[Data listing]:
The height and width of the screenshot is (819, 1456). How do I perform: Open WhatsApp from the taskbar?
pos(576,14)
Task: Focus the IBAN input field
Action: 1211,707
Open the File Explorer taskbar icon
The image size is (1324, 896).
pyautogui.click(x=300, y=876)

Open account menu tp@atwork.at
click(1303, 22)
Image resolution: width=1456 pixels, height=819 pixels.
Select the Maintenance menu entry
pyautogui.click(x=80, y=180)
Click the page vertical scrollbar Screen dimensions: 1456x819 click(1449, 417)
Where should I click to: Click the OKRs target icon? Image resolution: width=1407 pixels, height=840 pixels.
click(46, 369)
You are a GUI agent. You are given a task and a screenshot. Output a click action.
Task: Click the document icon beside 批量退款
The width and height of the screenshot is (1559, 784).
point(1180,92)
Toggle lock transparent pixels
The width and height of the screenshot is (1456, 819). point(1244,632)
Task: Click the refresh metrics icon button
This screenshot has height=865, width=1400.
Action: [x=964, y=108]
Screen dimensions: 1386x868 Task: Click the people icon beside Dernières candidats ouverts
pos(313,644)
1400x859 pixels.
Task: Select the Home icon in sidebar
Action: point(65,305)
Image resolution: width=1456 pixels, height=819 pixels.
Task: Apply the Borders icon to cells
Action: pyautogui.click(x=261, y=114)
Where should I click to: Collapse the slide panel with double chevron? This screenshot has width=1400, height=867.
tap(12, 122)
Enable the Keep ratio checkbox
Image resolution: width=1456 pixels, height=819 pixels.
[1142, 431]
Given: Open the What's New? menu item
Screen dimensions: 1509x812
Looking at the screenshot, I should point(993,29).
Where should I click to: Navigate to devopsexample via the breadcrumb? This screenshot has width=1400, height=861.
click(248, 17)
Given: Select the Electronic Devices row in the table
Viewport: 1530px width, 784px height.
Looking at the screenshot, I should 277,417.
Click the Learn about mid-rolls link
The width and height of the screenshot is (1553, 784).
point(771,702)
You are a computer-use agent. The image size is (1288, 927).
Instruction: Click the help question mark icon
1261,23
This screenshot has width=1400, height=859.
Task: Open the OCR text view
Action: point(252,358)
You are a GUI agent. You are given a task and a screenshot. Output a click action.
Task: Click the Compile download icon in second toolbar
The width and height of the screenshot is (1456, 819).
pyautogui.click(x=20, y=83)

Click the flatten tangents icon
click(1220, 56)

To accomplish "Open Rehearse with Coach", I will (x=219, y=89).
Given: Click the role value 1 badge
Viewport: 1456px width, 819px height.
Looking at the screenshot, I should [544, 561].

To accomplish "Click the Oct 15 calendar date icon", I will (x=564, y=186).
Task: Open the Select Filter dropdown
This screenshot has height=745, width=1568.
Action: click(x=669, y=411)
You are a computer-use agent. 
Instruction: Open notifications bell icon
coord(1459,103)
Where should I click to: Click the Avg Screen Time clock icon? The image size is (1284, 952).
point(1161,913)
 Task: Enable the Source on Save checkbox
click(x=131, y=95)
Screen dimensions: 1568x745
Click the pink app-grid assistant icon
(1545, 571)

[What you should do]: Restate the listing in full, word for word.

[Response area]:
The height and width of the screenshot is (819, 1456). How do I perform: Open WhatsApp from the taskbar?
pos(576,14)
Task: Focus the IBAN input field
Action: 1211,707
Open the File Explorer taskbar icon
The image size is (1324, 896).
pyautogui.click(x=300, y=876)

Open account menu tp@atwork.at
click(1303, 22)
Image resolution: width=1456 pixels, height=819 pixels.
Select the Maintenance menu entry
pyautogui.click(x=80, y=180)
Click the page vertical scrollbar Screen dimensions: 1456x819 click(1449, 417)
Where should I click to: Click the OKRs target icon? Image resolution: width=1407 pixels, height=840 pixels.
click(46, 369)
You are a GUI agent. You are given a task and a screenshot. Output a click action.
Task: Click the document icon beside 批量退款
The width and height of the screenshot is (1559, 784).
point(1180,92)
Toggle lock transparent pixels
The width and height of the screenshot is (1456, 819). point(1244,632)
Task: Click the refresh metrics icon button
This screenshot has height=865, width=1400.
Action: [x=964, y=108]
Screen dimensions: 1386x868 Task: Click the people icon beside Dernières candidats ouverts
pos(313,644)
1400x859 pixels.
Task: Select the Home icon in sidebar
Action: point(65,305)
Image resolution: width=1456 pixels, height=819 pixels.
Task: Apply the Borders icon to cells
Action: pyautogui.click(x=261, y=114)
Where should I click to: Collapse the slide panel with double chevron? This screenshot has width=1400, height=867.
tap(12, 122)
Enable the Keep ratio checkbox
Image resolution: width=1456 pixels, height=819 pixels.
[1142, 431]
Given: Open the What's New? menu item
Screen dimensions: 1509x812
Looking at the screenshot, I should point(993,29).
Where should I click to: Navigate to devopsexample via the breadcrumb? This screenshot has width=1400, height=861.
click(248, 17)
Given: Select the Electronic Devices row in the table
Viewport: 1530px width, 784px height.
Looking at the screenshot, I should 277,417.
Click the Learn about mid-rolls link
The width and height of the screenshot is (1553, 784).
point(771,702)
You are a computer-use agent. The image size is (1288, 927).
Instruction: Click the help question mark icon
1261,23
This screenshot has width=1400, height=859.
Task: Open the OCR text view
Action: point(252,358)
You are a GUI agent. You are given a task and a screenshot. Output a click action.
Task: Click the Compile download icon in second toolbar
The width and height of the screenshot is (1456, 819).
pyautogui.click(x=20, y=83)

Click the flatten tangents icon
click(1220, 56)

To accomplish "Open Rehearse with Coach", I will (x=219, y=89).
Given: Click the role value 1 badge
Viewport: 1456px width, 819px height.
Looking at the screenshot, I should [544, 561].

To accomplish "Click the Oct 15 calendar date icon", I will (x=564, y=186).
Task: Open the Select Filter dropdown
This screenshot has height=745, width=1568.
Action: click(x=669, y=411)
You are a computer-use agent. 
Instruction: Open notifications bell icon
coord(1459,103)
Where should I click to: Click the Avg Screen Time clock icon? The image size is (1284, 952).
point(1161,913)
 Task: Enable the Source on Save checkbox
click(x=131, y=95)
Screen dimensions: 1568x745
Click the pink app-grid assistant icon
(1545, 571)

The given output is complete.